Bütün bu hastalıklarda ana özellik başlangıçta bir kanser hücresi haline dönmek üzere değişim geçiren bir hücrenin bağışıklık sisteminin zayıflığı veya bu hücrenin kendini iyi saklaması sonucunda yaşama şansı bulması ve tek bu hücreden çoğalan kendine benzerlerin vücudu tahrip etmesidir. Yani bozuk hücrenin (klon) soyundan gelenler sadece onun özellikleri ve huyunu gösteren tek özellikli kanser hücresi topluluğu haline gelmektedir (monoklonalite). Halbuki normal kan yapımı sırasında değişik sayıda kök hücreden kaynak alarak olgunlaşan ve çoğalan hücreler topluluğu vardır. Bunlar belli düzen içinde aynı hedefe doğru yürüseler bile kaynak aldıkları kök hücreler çok sayıdadır ve bu hücrelere ait yapısal nüansları bünyelerinde barındırırlar (poliklonalite).
Kemik iliğinde kan yapımını ilgilendiren bir diğer hastalık ise kemik iliğinin susması ve kan yapmamasıdır. Bir başka deyişle kemik iliği normal kan yapımı işine son vermiş ve çöl gibi bomboş kalmıştır. Bu hastalarda kemik iliği yağ dokusunun istilasına uğramıştır. Hastaların yaşlanarak yıkılan kan hücreleri yerine yenisi yapılmamaktadır. Buna bağlı olarak kanda eritrositler, beyaz küreler (bilhassa lökositler) ve trombositler sayıca çok az değerlere düşerler. Bunun sonucunda kansızlık (anemi), hastalıklara direncin azalması ve sık yaşanan ve tedavisi güç olan enfeksiyonlar ve kanamalar görülür. Burada kök hücre veya kök hücrenin evini oluşturan kemik iliği stromasına ait birtakım bozuklukların bu hastalığın oluşmasına neden olduğu düşünülür. Aplastik Anemi adıyla bilinen bu hastalığın oluşması için bilinen bazı sebepler vardır.
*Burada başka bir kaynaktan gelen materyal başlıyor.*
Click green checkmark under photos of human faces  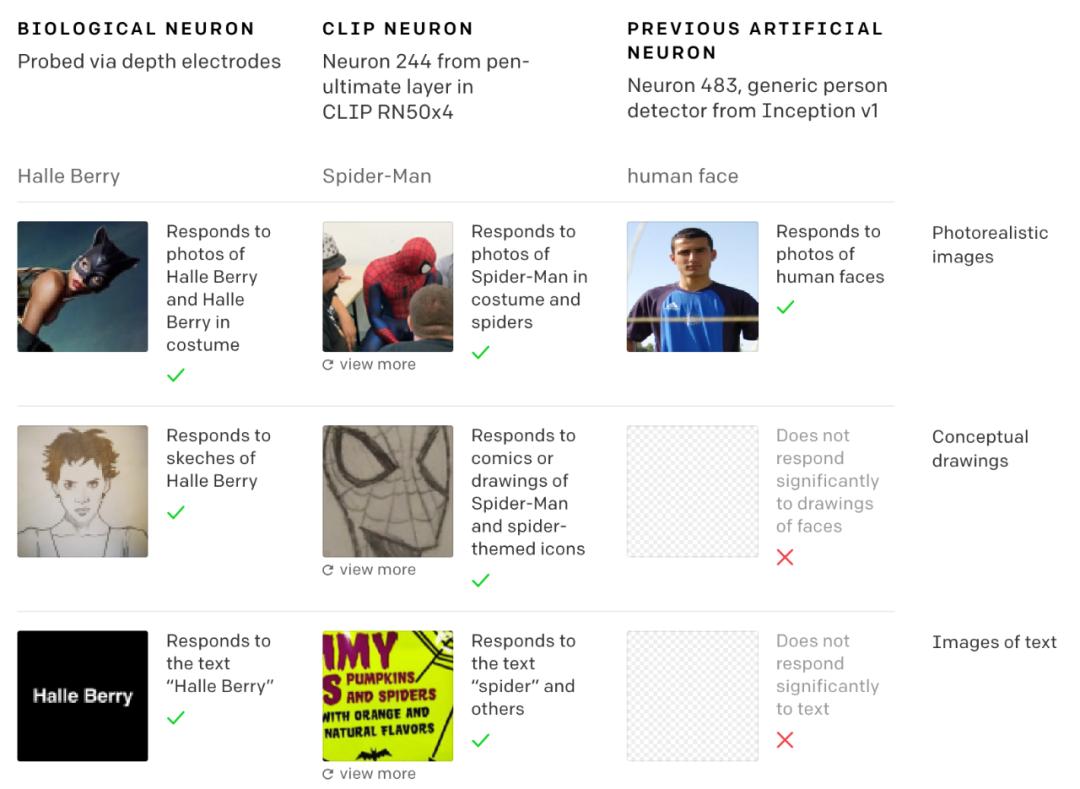click(785, 307)

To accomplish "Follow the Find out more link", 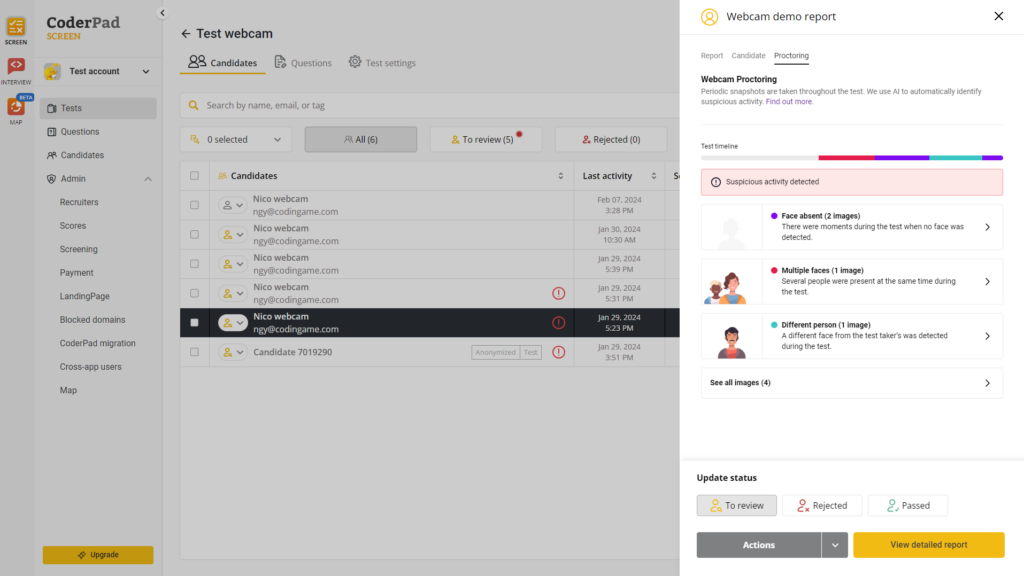I will tap(789, 102).
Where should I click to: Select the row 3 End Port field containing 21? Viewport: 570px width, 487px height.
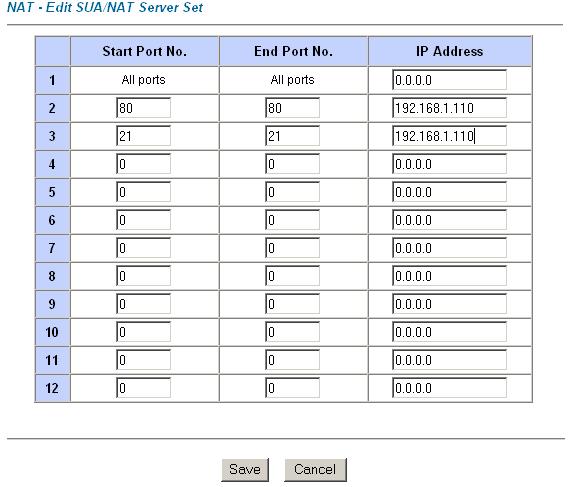[292, 136]
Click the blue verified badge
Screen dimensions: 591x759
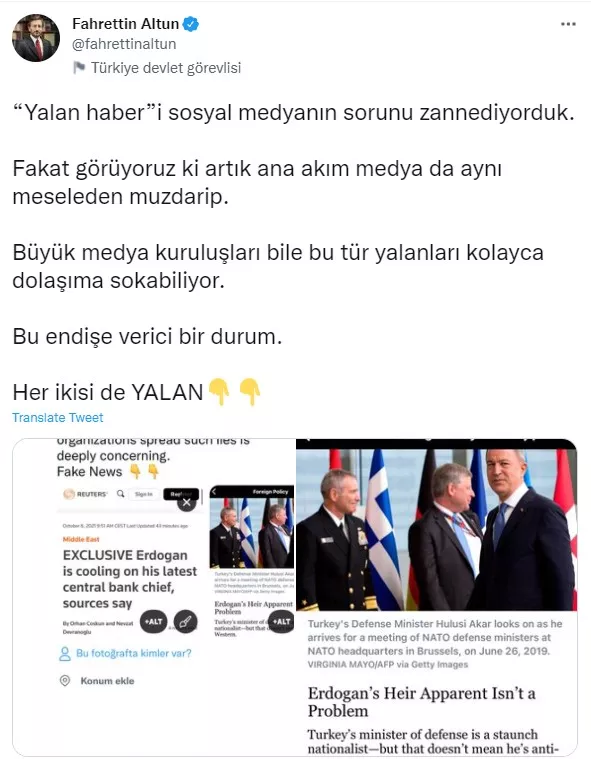click(x=191, y=23)
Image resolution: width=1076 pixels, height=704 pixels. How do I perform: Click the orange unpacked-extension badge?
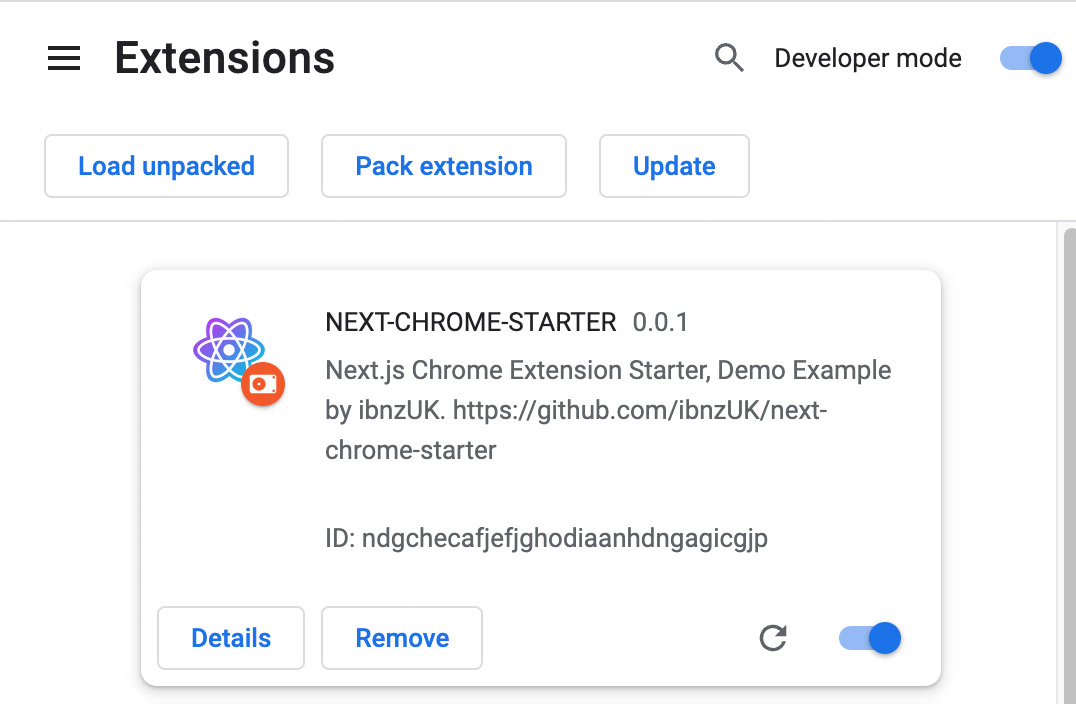pos(263,384)
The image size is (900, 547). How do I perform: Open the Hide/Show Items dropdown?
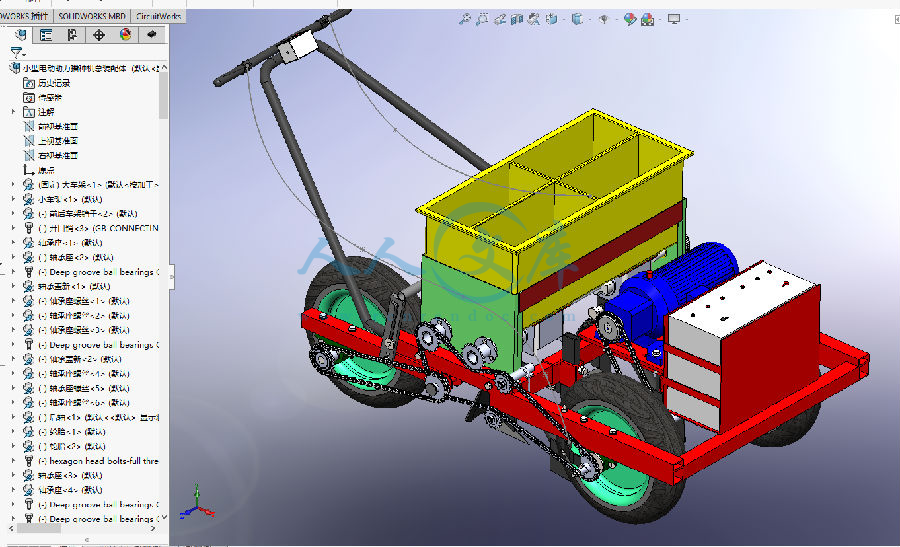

Bunlar arasında çeşitli ilaçlar, kimyasal maddeler, ağır metaller, radyasyon, çeşitli virus enfeksiyonları sayılabilir. Hastaların üçte ikisinde gerçek bir sebep gösterilemez. Bunların bir kısmının bağışıklık sisteminin kendi hücrelerine (yanlış olarak) saldırısının hastalığın sebebi olabileceği düşünülür. Her ne sebeple olursa olsun sonuç kan yapımının durmasıdır.
Bazen kan yapan kök hücre ve kemik iliğinin kendi hücreleri (stroma) sağlıklıdır. Ancak kemik iliği başka bir yerdeki kanser hücreleri tarafından işgal edilmiştir. Her türlü kanser kemik iliğine de atlayabilir (metastaz) fakat kemik iliğini işgal etmeyi en sevenler meme, akciğer, mide-barsak sistemi kanserleridir. Kemik iliğinin bu şekilde işgal edilmesi de kan yapımını bozarak kansızlık (anemi), kanamalar, enfeksiyonlara dirençte azalma yapabilir.